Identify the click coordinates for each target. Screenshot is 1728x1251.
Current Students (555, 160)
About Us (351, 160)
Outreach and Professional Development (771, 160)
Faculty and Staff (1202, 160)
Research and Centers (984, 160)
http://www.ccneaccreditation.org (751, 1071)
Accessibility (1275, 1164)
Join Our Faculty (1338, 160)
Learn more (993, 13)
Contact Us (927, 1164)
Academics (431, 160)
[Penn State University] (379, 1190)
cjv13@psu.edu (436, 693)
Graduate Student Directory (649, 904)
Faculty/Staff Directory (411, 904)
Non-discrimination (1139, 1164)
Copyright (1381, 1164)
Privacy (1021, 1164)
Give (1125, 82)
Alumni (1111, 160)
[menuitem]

▸ **Task instructions**: Write the material above out once more, exactly as it stands.

▸ **Task output**:
Identify the click coordinates for each target. Screenshot is 1728x1251.
Current Students (555, 160)
About Us (351, 160)
Outreach and Professional Development (771, 160)
Faculty and Staff (1202, 160)
Research and Centers (984, 160)
http://www.ccneaccreditation.org (751, 1071)
Accessibility (1275, 1164)
Join Our Faculty (1338, 160)
Learn more (993, 13)
Contact Us (927, 1164)
Academics (431, 160)
[Penn State University] (379, 1190)
cjv13@psu.edu (436, 693)
Graduate Student Directory (649, 904)
Faculty/Staff Directory (411, 904)
Non-discrimination (1139, 1164)
Copyright (1381, 1164)
Privacy (1021, 1164)
Give (1125, 82)
Alumni (1111, 160)
[menuitem]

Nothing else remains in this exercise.